在互联网上,我找到了由数学家Nick Maclaren制作的版本。这是他的代码:
vector<string> words;
words.push_back("Rock");
words.push_back("Paper");
words.push_back("Scissors");
string guess;
cout << "Make a guess - Rock, Paper or Scissors\n";
while (cin >> guess) {
int yours, mine; //-your- is the user choice. -mine- is the computer choice
if (guess == "Rock")
yours = 0;
else if (guess == "Paper")
yours = 1;
else if (guess == "Scissors")
yours = 2;
else {
cout << "Invalid guess - Rock used\n";
yours = 0;
}
seed = (13*seed)%256;
mine = seed%3;
if (mine == yours) // draw
cout << "Both guesses were " << words[yours] << " - no winner\n";
else if ((3+mine-yours)%3 == 1) // computer wins
cout << words[mine] << " beats " << words[yours] << " - I win\n";
else // player wins
cout << words[yours] << " beats " << words[mine] << " - you win\n";
}
顺便说一下,here是他制作完整代码的链接。
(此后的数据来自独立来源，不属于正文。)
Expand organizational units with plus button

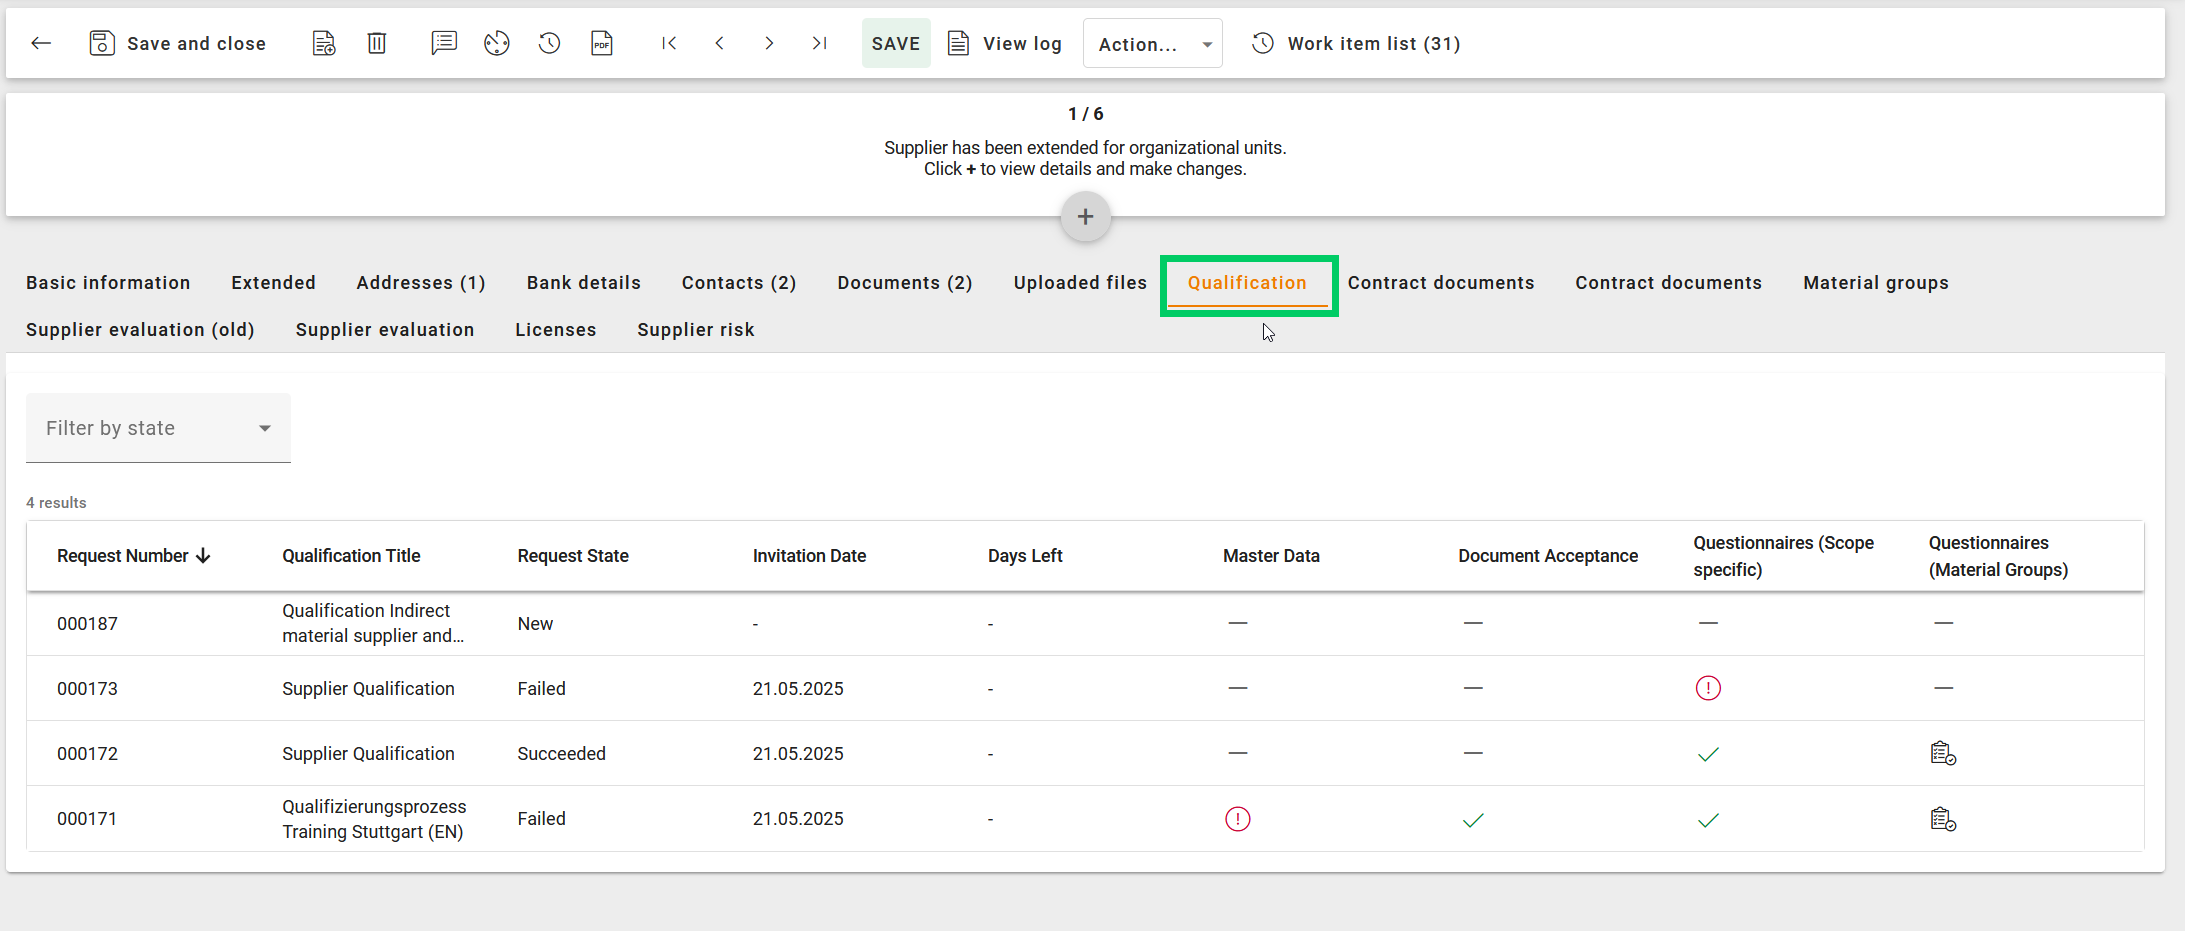pyautogui.click(x=1085, y=217)
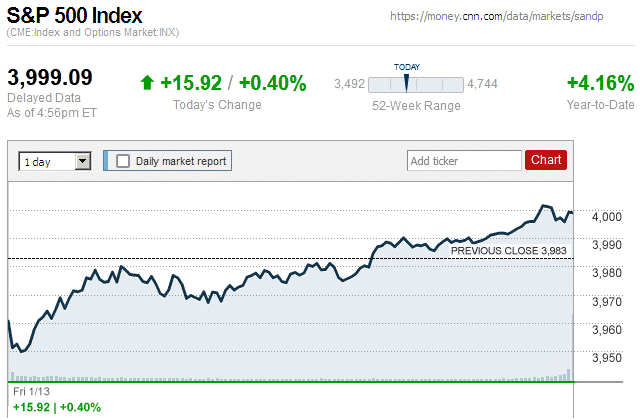Click the Daily market report label
Screen dimensions: 640x420
pyautogui.click(x=181, y=160)

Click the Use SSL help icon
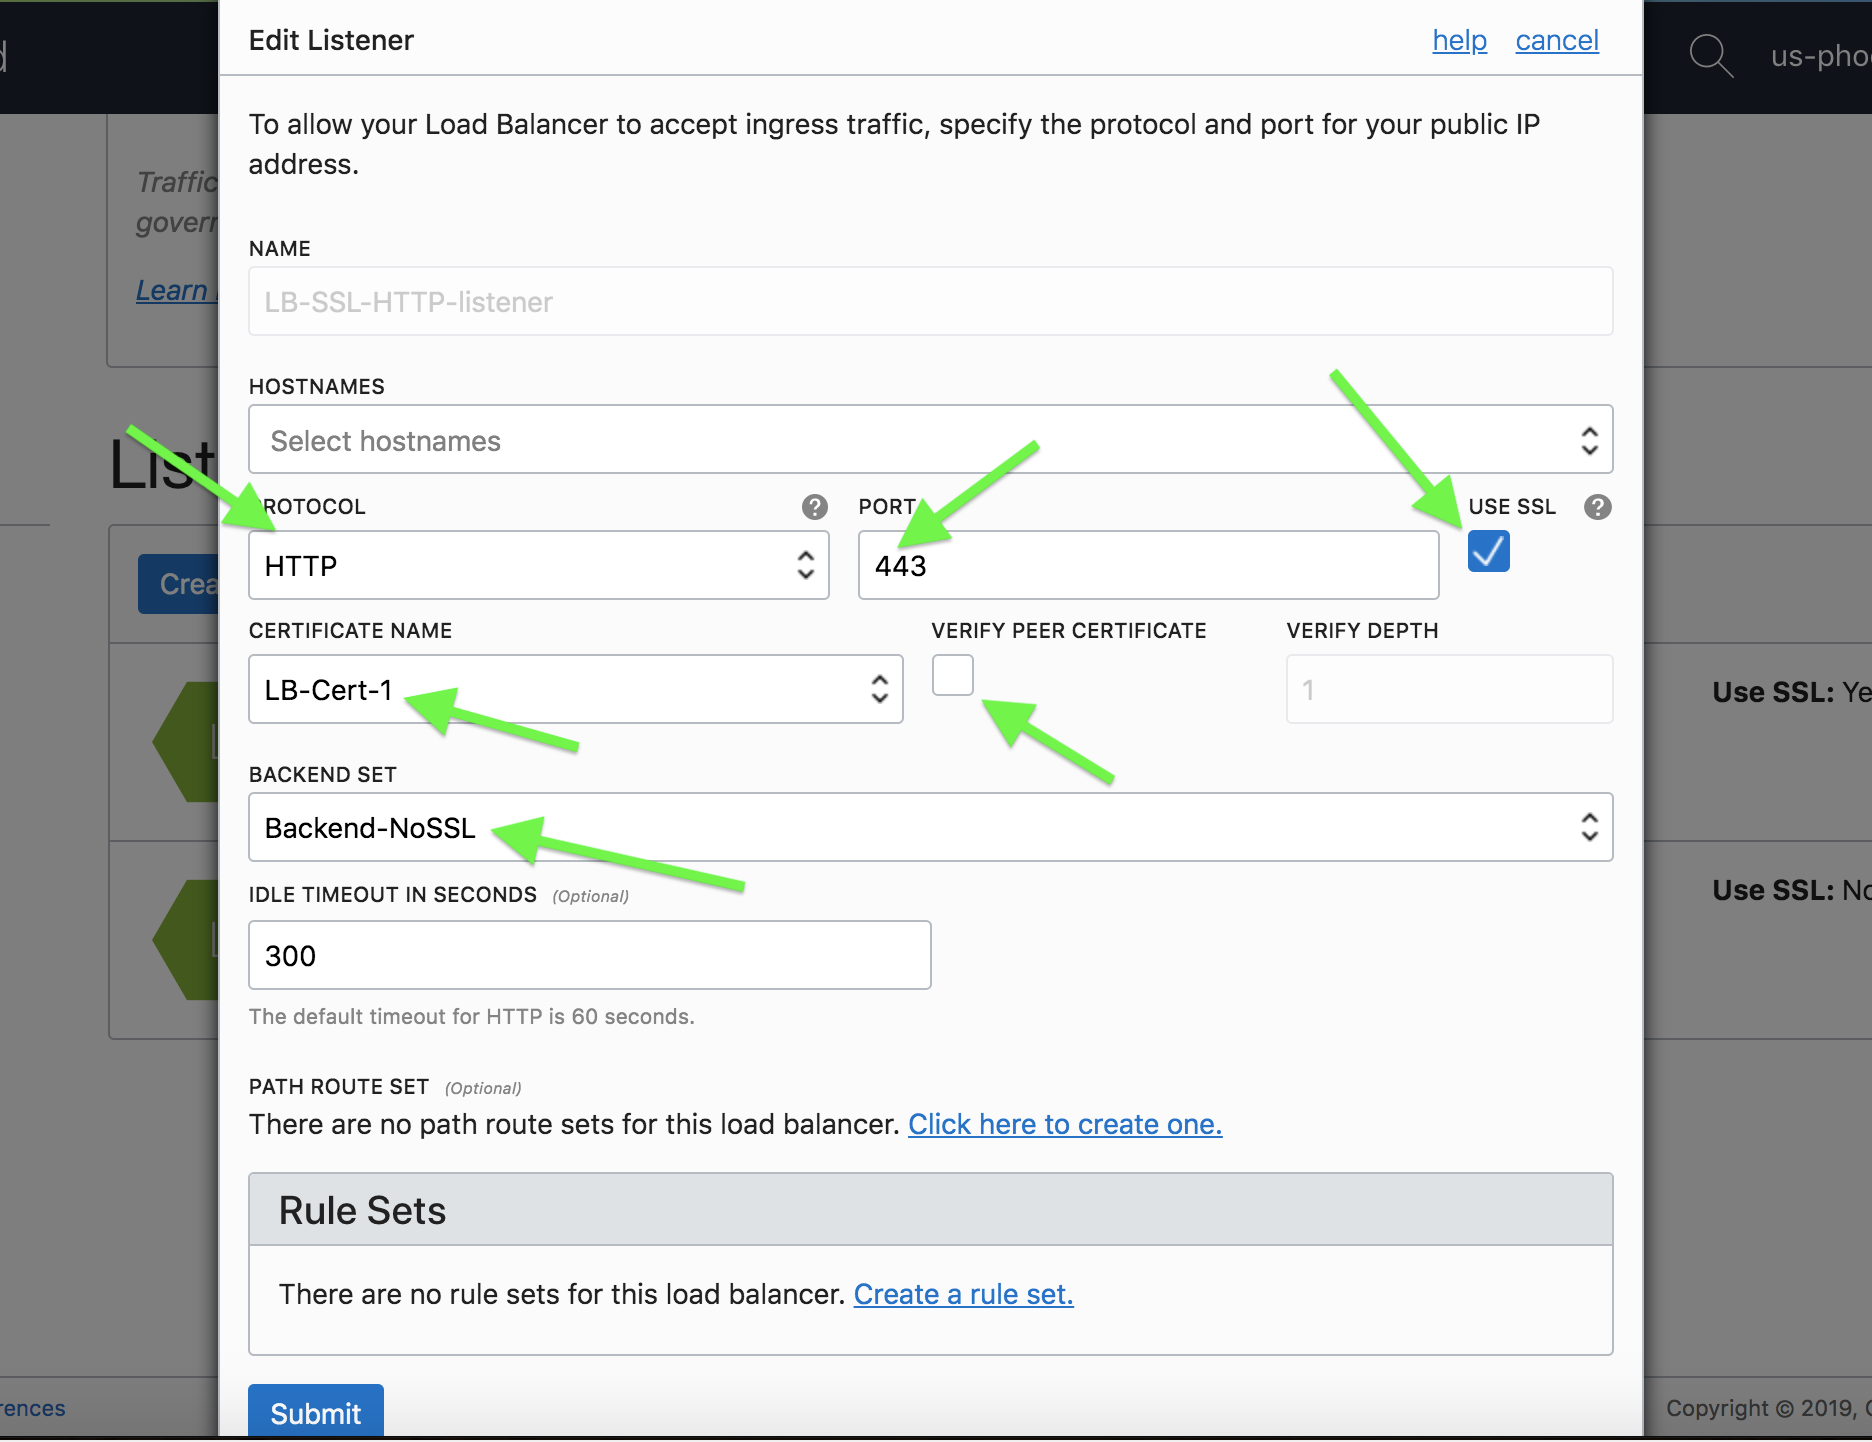[1597, 507]
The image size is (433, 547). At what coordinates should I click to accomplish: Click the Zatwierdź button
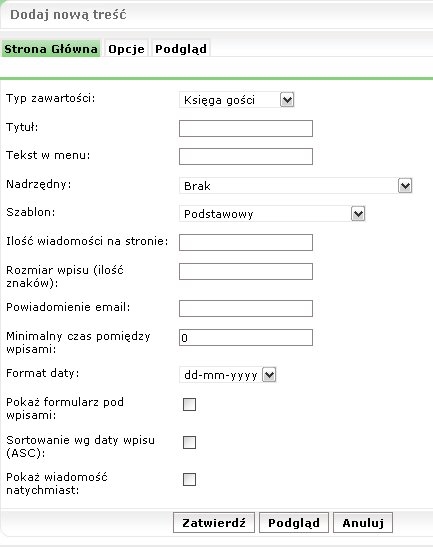point(214,523)
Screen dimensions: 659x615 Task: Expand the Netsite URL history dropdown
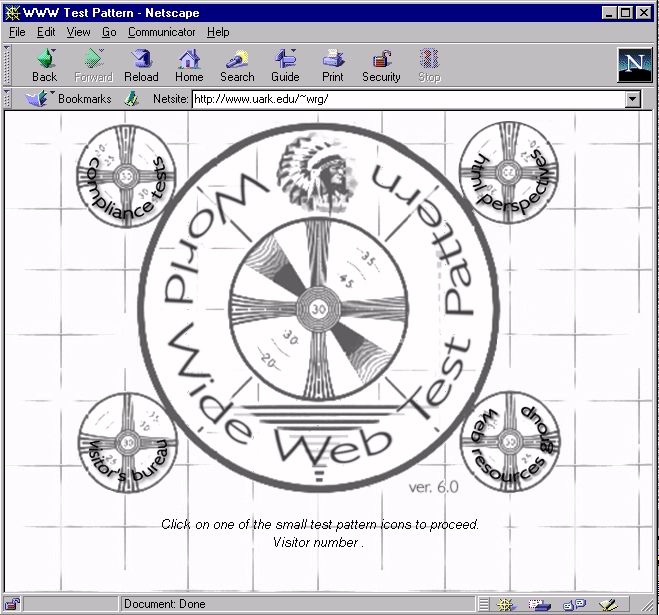coord(632,100)
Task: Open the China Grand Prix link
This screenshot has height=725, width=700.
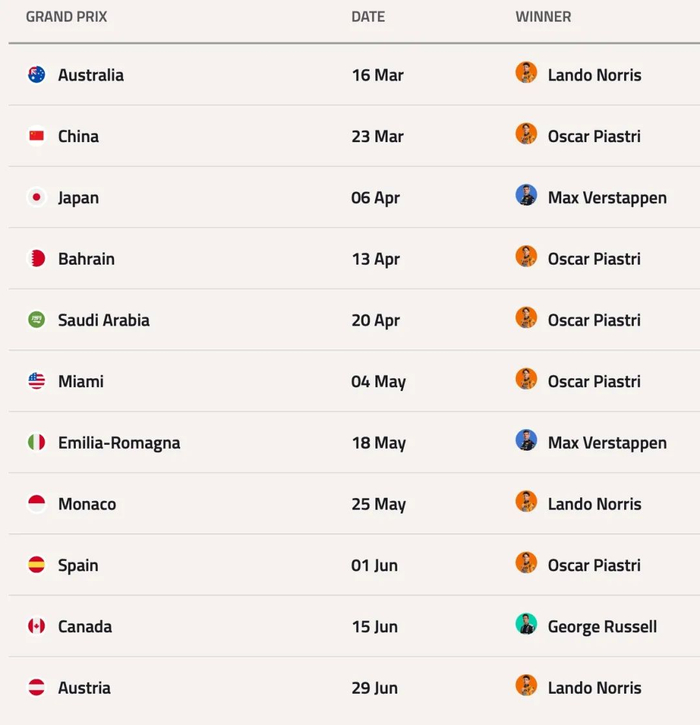Action: point(78,137)
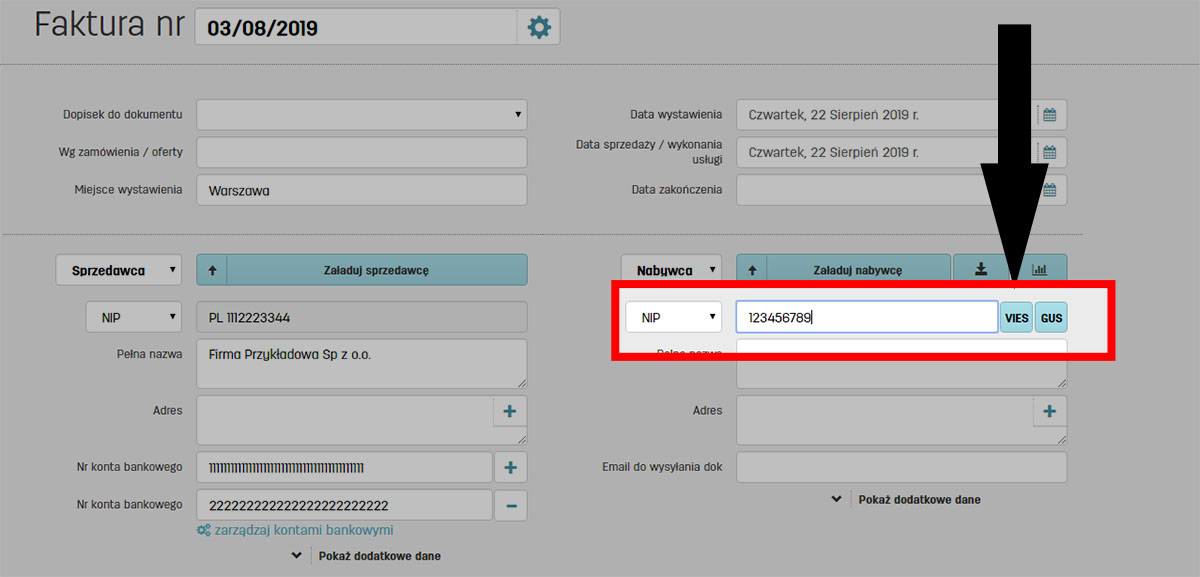
Task: Open the Sprzedawca role dropdown
Action: coord(119,270)
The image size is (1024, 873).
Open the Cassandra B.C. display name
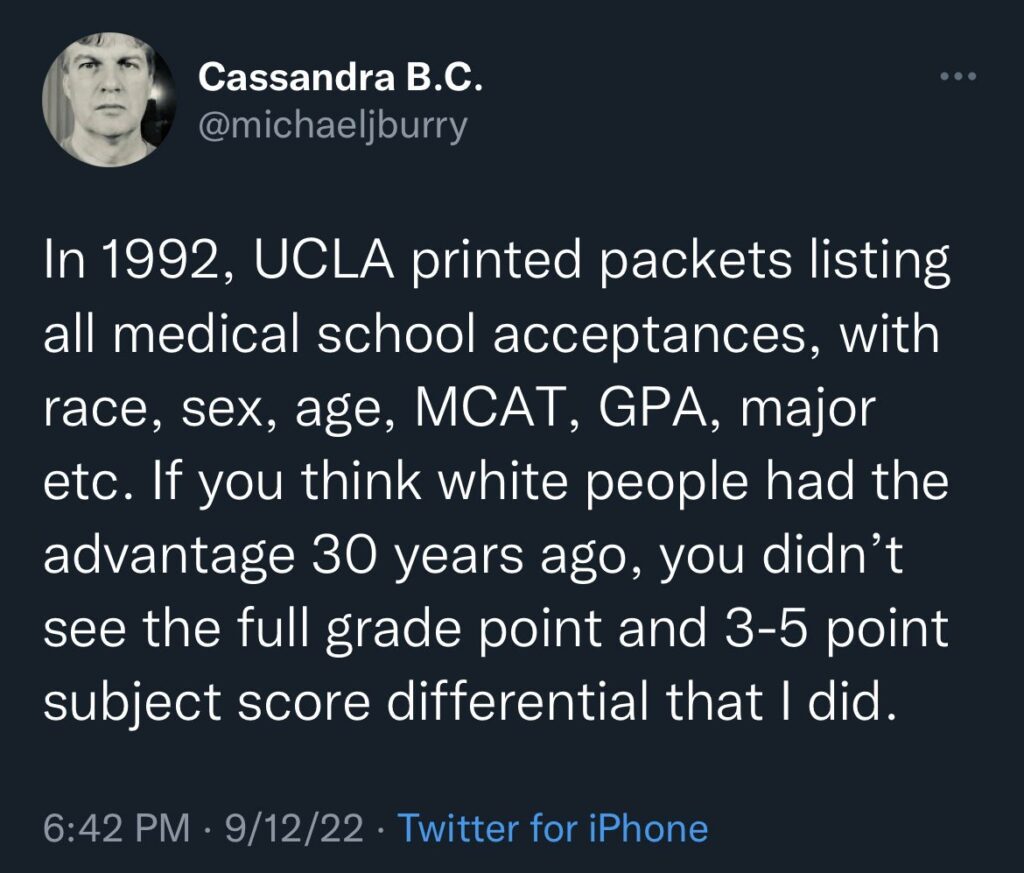340,77
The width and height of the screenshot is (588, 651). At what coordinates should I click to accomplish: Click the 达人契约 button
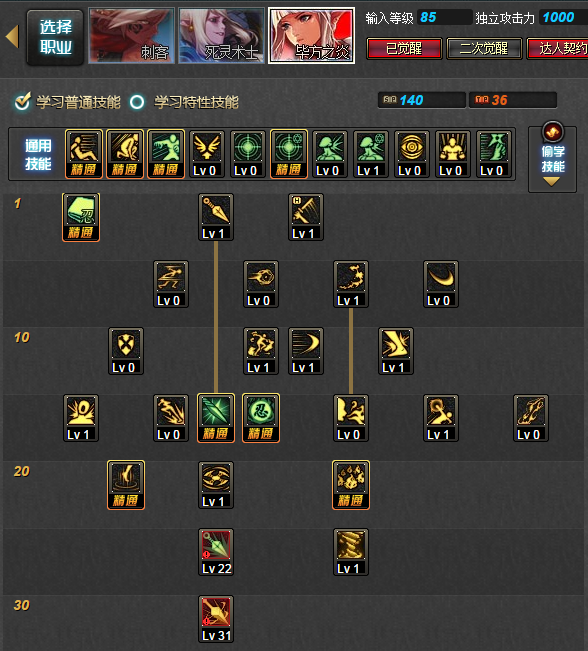558,49
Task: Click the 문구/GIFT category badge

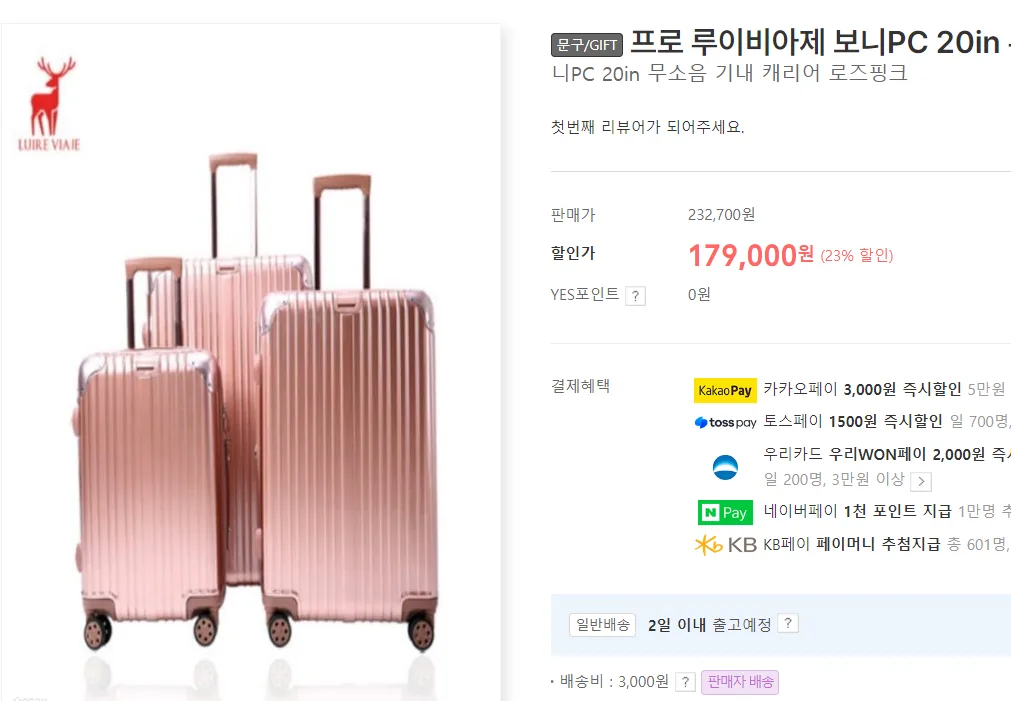Action: pos(587,45)
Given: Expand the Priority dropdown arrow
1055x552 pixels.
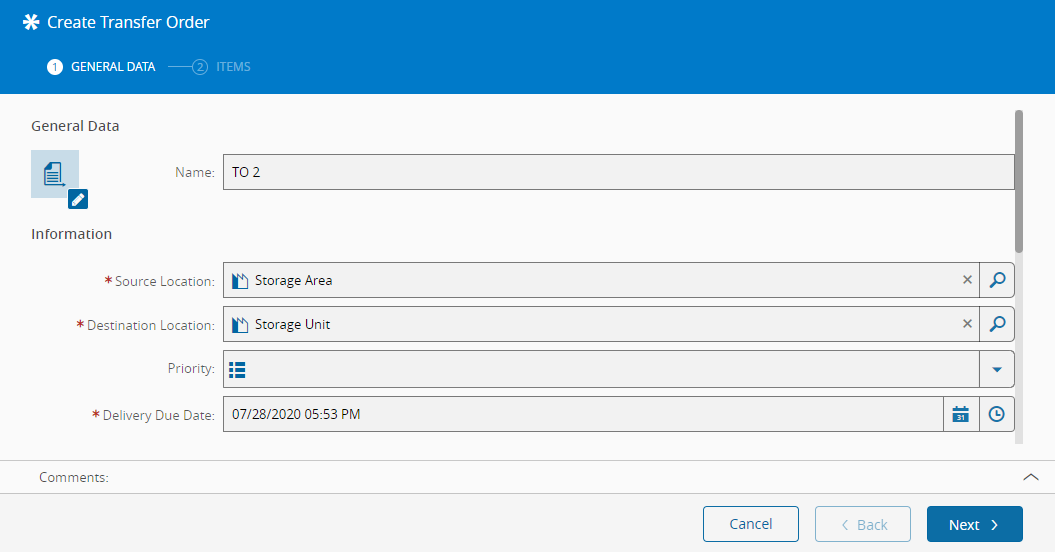Looking at the screenshot, I should (x=996, y=369).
如果你查看整个代码,也许你会理解更多。
所以他使用另一种方法,但我不理解他的代码的这一部分:
else if ((3+mine-yours)%3 == 1)//<-- I don't understand this conditional expression
cout << words[mine] << " beats " << words[yours] <<
" - I win\n";
我得到的是,如果该表达式的结果为1,则计算机获胜,否则获胜者是玩家,但我不理解逻辑。
你要看的是我的你的mod 3,如果我的你的= = 1 mod 3然后我的胜利,如果你不相信看三个案例。
(3+mine-yours)%3
这看起来差异mod 3,+ 3是为了确保3 +我的你的积极在被%评估之前
这段代码让我想起为什么聪明才是善的敌人。
我建议你看看这里发布的类似问题的答案:Rock, Paper, Scissors Game Java
基本上,最好为选择提供抽象类的接口,为不同的有效选择提供实现,并让类决定它是否从其他实现中获胜。